Thoughts from the 55 hour non-stop ESA Conference

I am a long-time member of the Economic Science Association, if someone my age can be a long-time member of anything. This is an excellent group of people. The leadership team designed a virtual replacement for what would have been an annual in-person conference.

The first time I saw the schedule it seemed epic. The schedule runs for 55 continuous hours. There is an Asia-Pacific period, which from my perspective in the US starts at night and goes “late”. I would stay up to tune into some of those events. The European time period was during the very early morning in the US. People were given a presentation slot that occurred as a good time of “day” for them.

Here’s a tweet quote to demonstrate the dedication to helping us all keep track of what was going on:
Another #2020ESAGlobal Conference Hang-out. For 2 hours at 6am L.A., 9am New York, 3pm Paris, 9pm Bejing, 11pm Melbourne.

The willingness to think outside the box and take advantage of the virtual format impressed me. It seemed like there were trying to make everyone in the world feel included.

Virtual conferences are not the same as in-person. I prefer in-person conferences and I will return to in-person experiences when I can.

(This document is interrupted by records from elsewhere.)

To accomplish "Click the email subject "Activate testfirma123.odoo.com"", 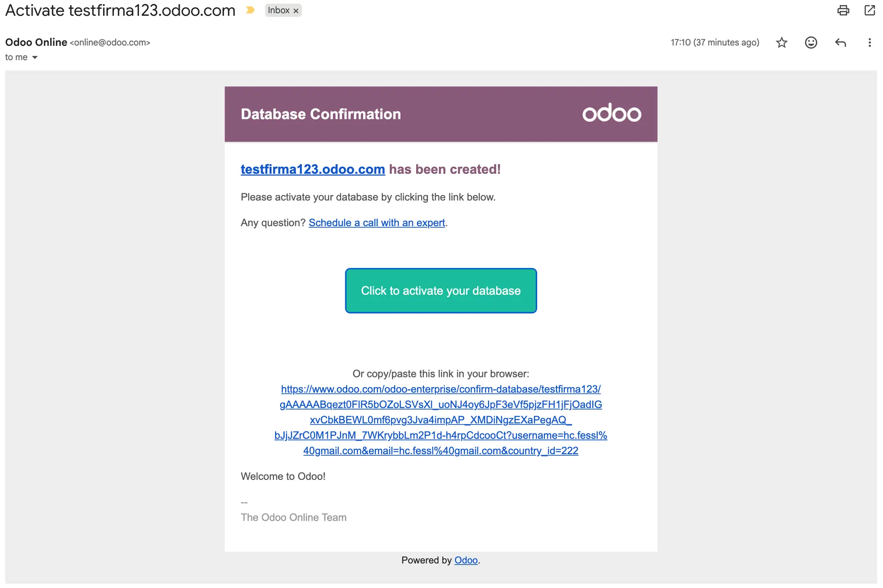I will 120,10.
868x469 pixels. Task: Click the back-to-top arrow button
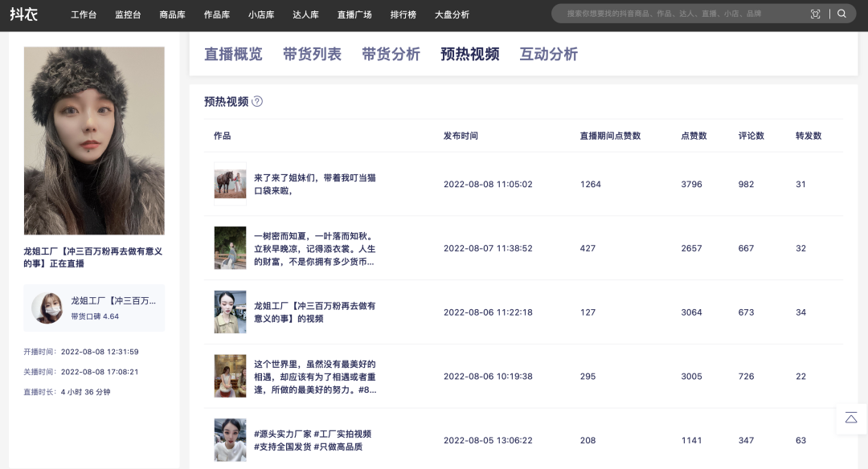coord(851,418)
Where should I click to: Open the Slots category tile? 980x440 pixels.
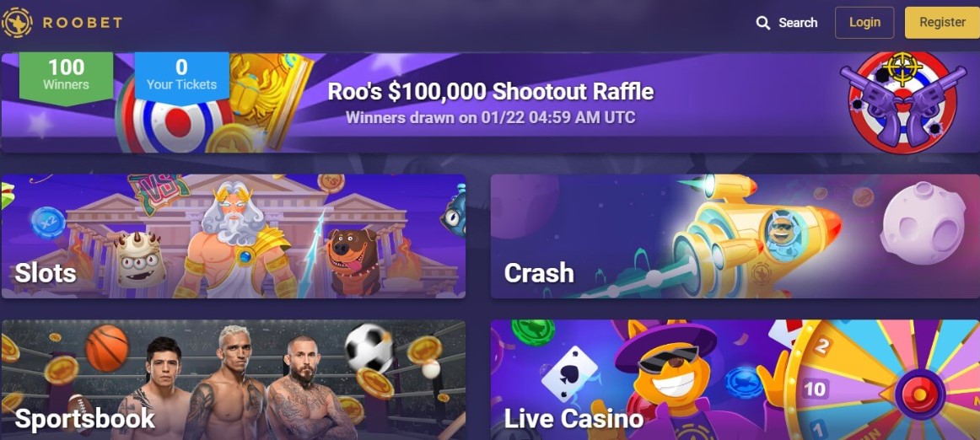coord(233,236)
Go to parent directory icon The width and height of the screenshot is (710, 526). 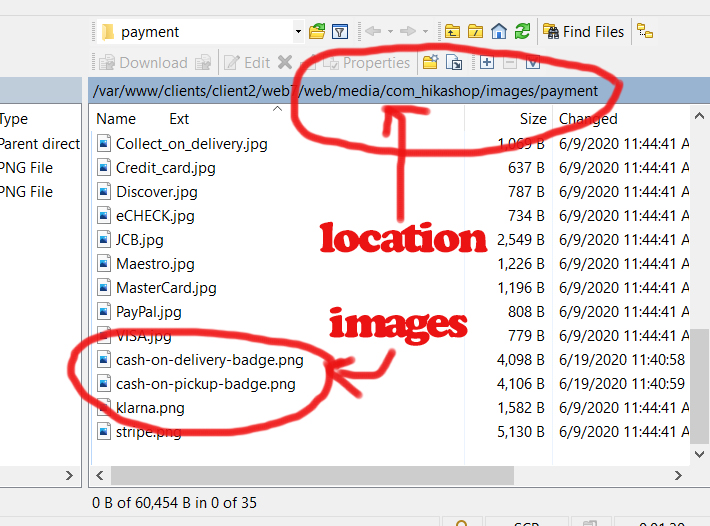(452, 31)
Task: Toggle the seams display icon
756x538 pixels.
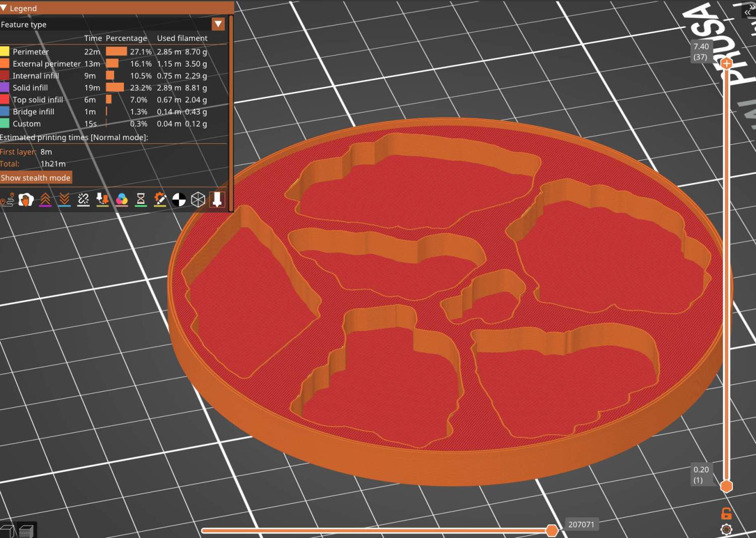Action: tap(83, 200)
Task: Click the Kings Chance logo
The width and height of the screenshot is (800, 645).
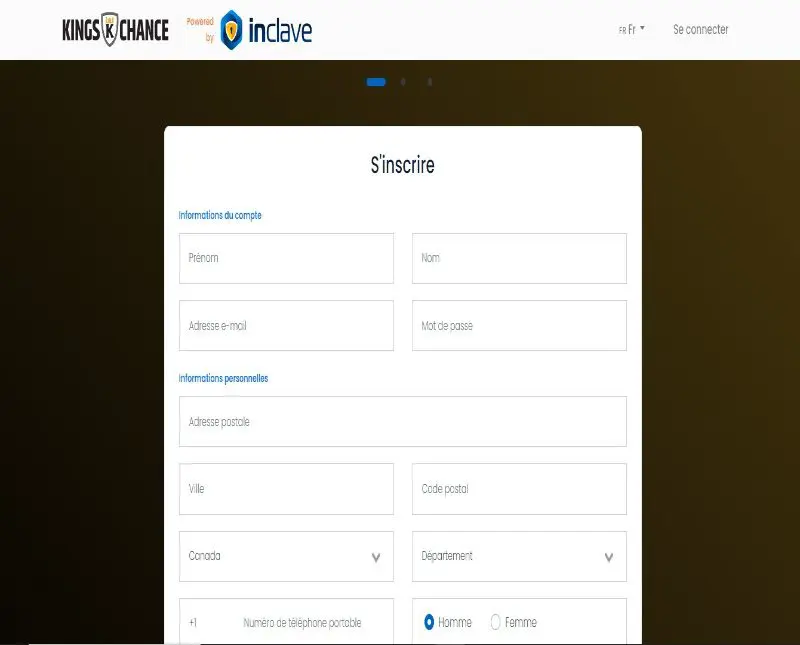Action: (115, 30)
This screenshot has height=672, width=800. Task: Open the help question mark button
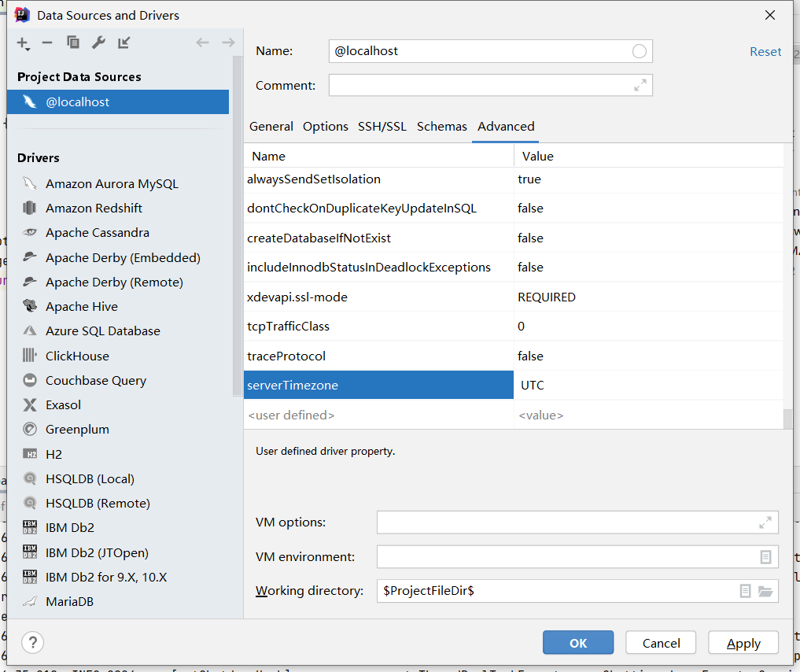click(32, 642)
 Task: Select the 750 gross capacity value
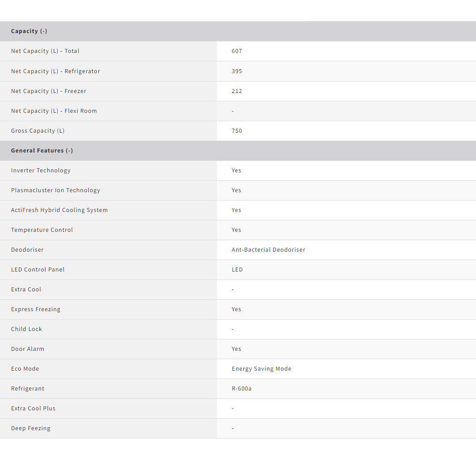pyautogui.click(x=237, y=131)
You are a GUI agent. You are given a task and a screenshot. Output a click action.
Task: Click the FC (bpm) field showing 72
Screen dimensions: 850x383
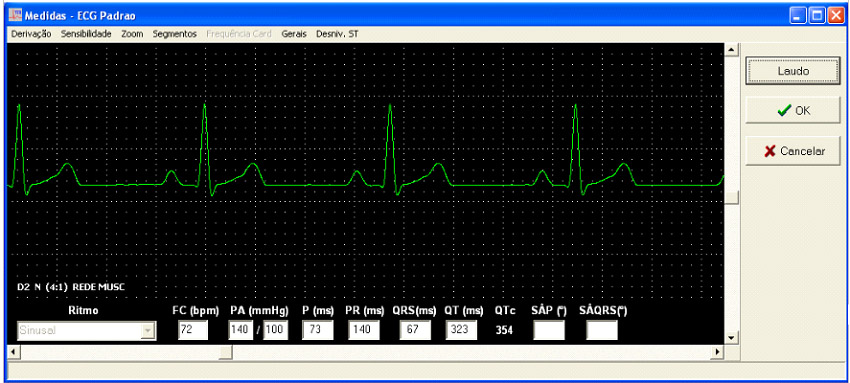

There are advantages to virtual conferences. I’m not the first person to notice this, nor am I the first person to wonder if there will be more virtual conferences after the pandemic has completely subsided.

Working parents face certain costs and benefits to leaving for a conference. Working parents enter a totally different world when they fly away from their domestic responsibilities and attend an in-person conference. The flying is expensive and the domestic responsibilities have to be taken over by someone. Nothing if free. The benefit is that the working parent has an opportunity to focus on their profession which I consider to be valuable.


In a special social session, I had a chance to hear Ryan Oprea talking. I’m going to make a plug here for all of his work. He’s incredibly smart and dedicated to his craft. He’s generous with good ideas and practical help. Maybe you haven’t heard of him if you are Very Online, because instead of tweeting out hot takes he’s writing enduring research papers and doing professional service.